Jornal dos Desportos

Director: Matias Adriano
Director Adjunto: Policarpo da Rosa

Opinio

Desporto nas escolas

18 de Dezembro, 2017
Estamos efectivamente em épocas \"baixas\": falta de motivação, falta de garra, de empenho, de iniciativa própria, de vontade de arriscar e inovar. Tudo são simples indicadores morais, nada animadores para o desenvolvimento de uma sociedade. Este preâmbulo, surge à propósito do que se constata em várias escolas do país, em que a prática desportiva muitas vezes é relegada para um plano secundário. Falta de espaços para a prática do desporto escolar, ausência de professores de educação física, contribuem para todo este marasmo.

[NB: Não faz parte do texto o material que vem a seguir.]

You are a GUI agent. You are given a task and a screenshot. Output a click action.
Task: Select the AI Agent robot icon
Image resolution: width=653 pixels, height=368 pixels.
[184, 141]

Ora, toda e qualquer pessoa, ao sentir-se inserida num clima de desmotivação desconcertante, não abre os olhos a eventuais oportunidades que surjam. É natural encontrar sempre uma parte negativa, no que são projectos e propostas: é o que como frisamos, acontece com o desporto nas escolas.
Os estabelecimentos desportivos promovem cada vez menos desporto nos seus espaços, e a gravar a situação, as condições de que dispõem são muitas vezes o que se chama, um verdadeiro \"flop\". Muita construção, muita renovação e os espaços continuam pouco atraentes, e ou por vezes, funcionam como um papão a afugentar os alunos.

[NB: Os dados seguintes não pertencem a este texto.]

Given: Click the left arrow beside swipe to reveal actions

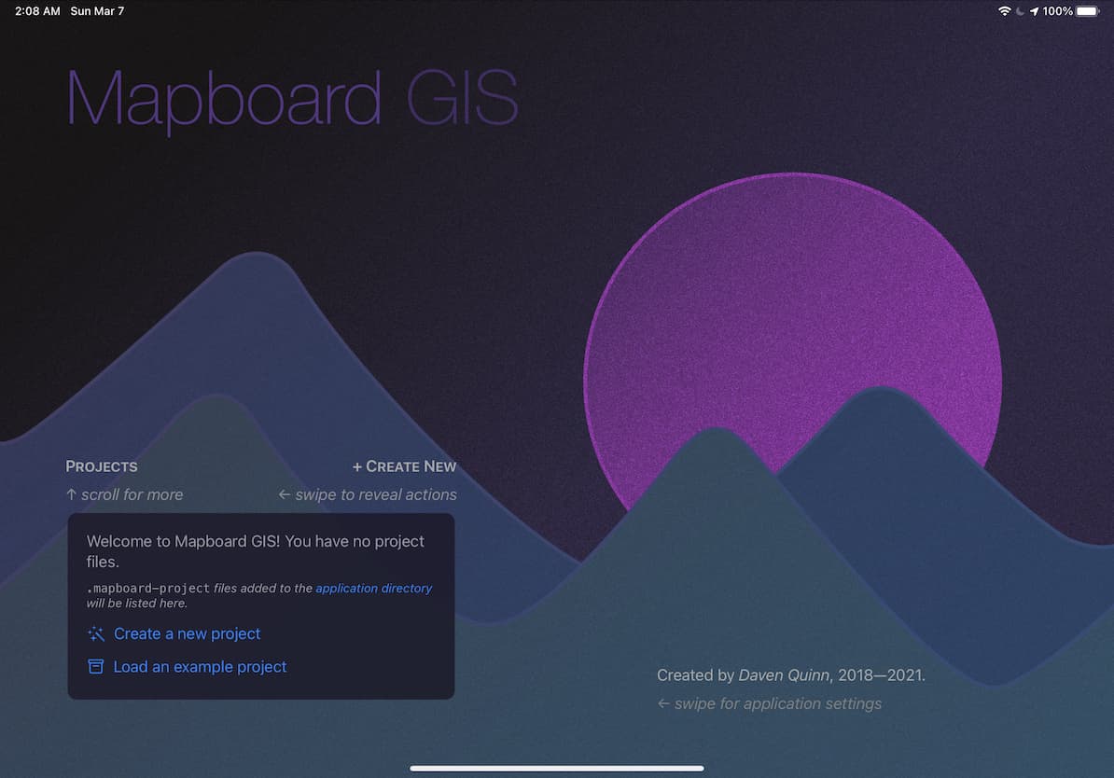Looking at the screenshot, I should click(x=285, y=495).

É óbvio, que a predisposição do aluno para a participação em um qualquer desporto, deve ter o elemento central do desenvolvimento de uma actividade, também se percebe que se não houver quem disponibilize, proponha, motive e sustente a prática de jogos que tornem pequenos \"dérbies\", não se concretiza o que muitas vezes é o desejo de um grupo de jovens.
Frequentemente, pensamos que o desporto vivido pelos jovens não é tão competente, tão entusiástica, tudo o que as gerações mais velhas (não) experimentaram. Garante-se que para nós, uma partida é primariamente encarada como um desafio que nos coloca à prova, e como tal, é para vencer (muitas vezes em olhar a meios para que a vitória seja uma realidade). Depois é também uma diversão, um momento de prazer, em que podemos desfrutar das nossas potencialidades.

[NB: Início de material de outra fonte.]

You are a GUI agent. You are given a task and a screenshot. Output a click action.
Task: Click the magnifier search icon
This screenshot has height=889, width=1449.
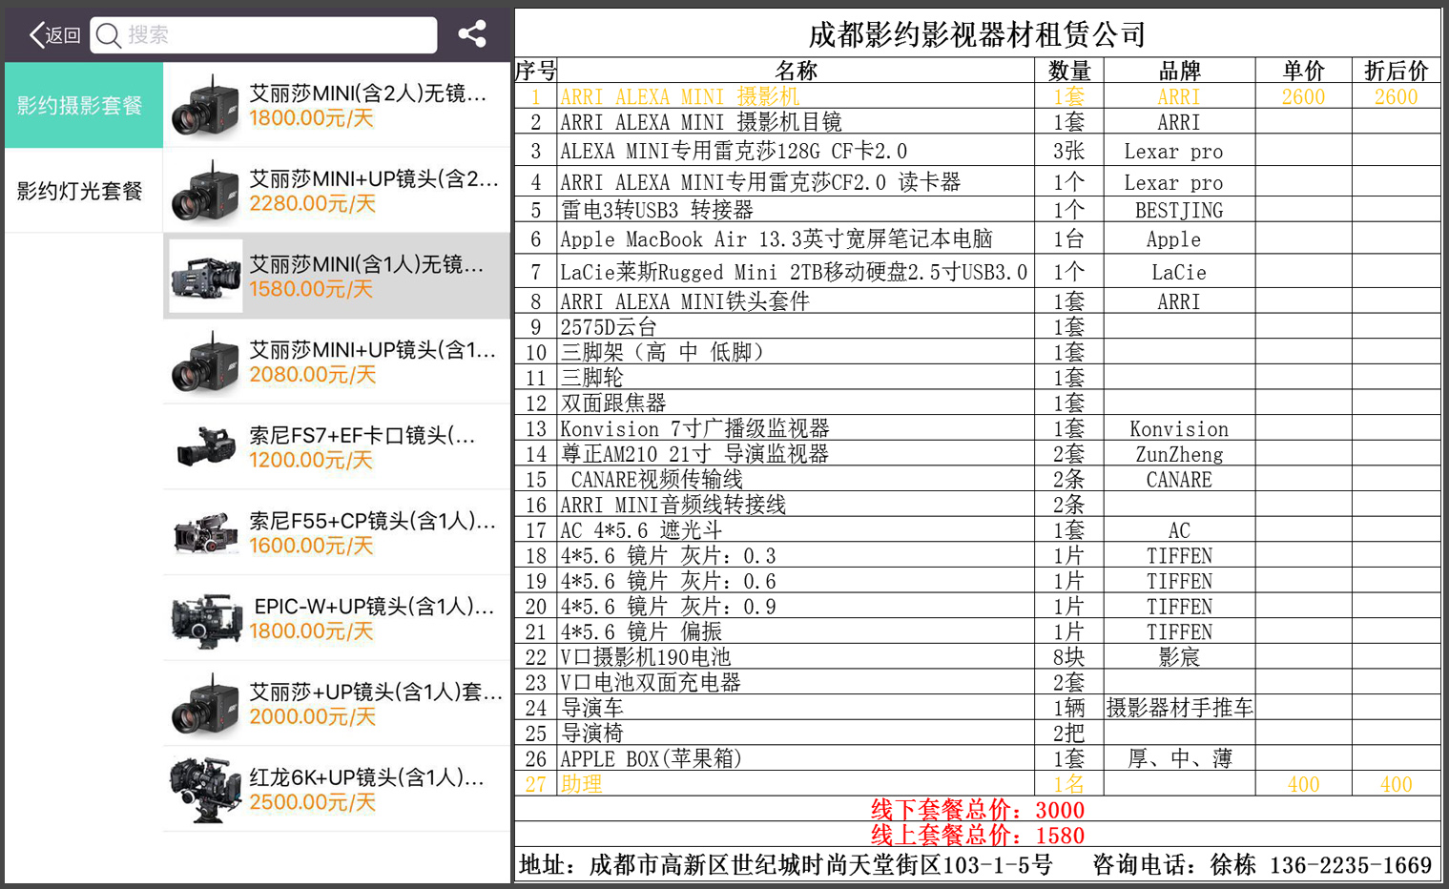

Os projectos aos mais variados níveis dos desportos deviam ser apoiados pelo Estado. Até porque se não for o Estado, quem vai ser o promotor da prática desportiva, é óbvio que esta contribui para a valorização dos jovens a nível da sua integração em grupos, social e de saúde.
Os contactos que haja entre o Ministério da Juventude e Desportos e da Educação amenizam todo o problema. Esperamos que cresça o número de professores de educação física, se recupere a maior parte de infra-estruturas desportivas nas escolas, quase todas degradas ou a servirem fins diferentes dos que foram concebidos. Tudo isto, é sinónimo de que o Estado pretende revitalizar o desporto escolar.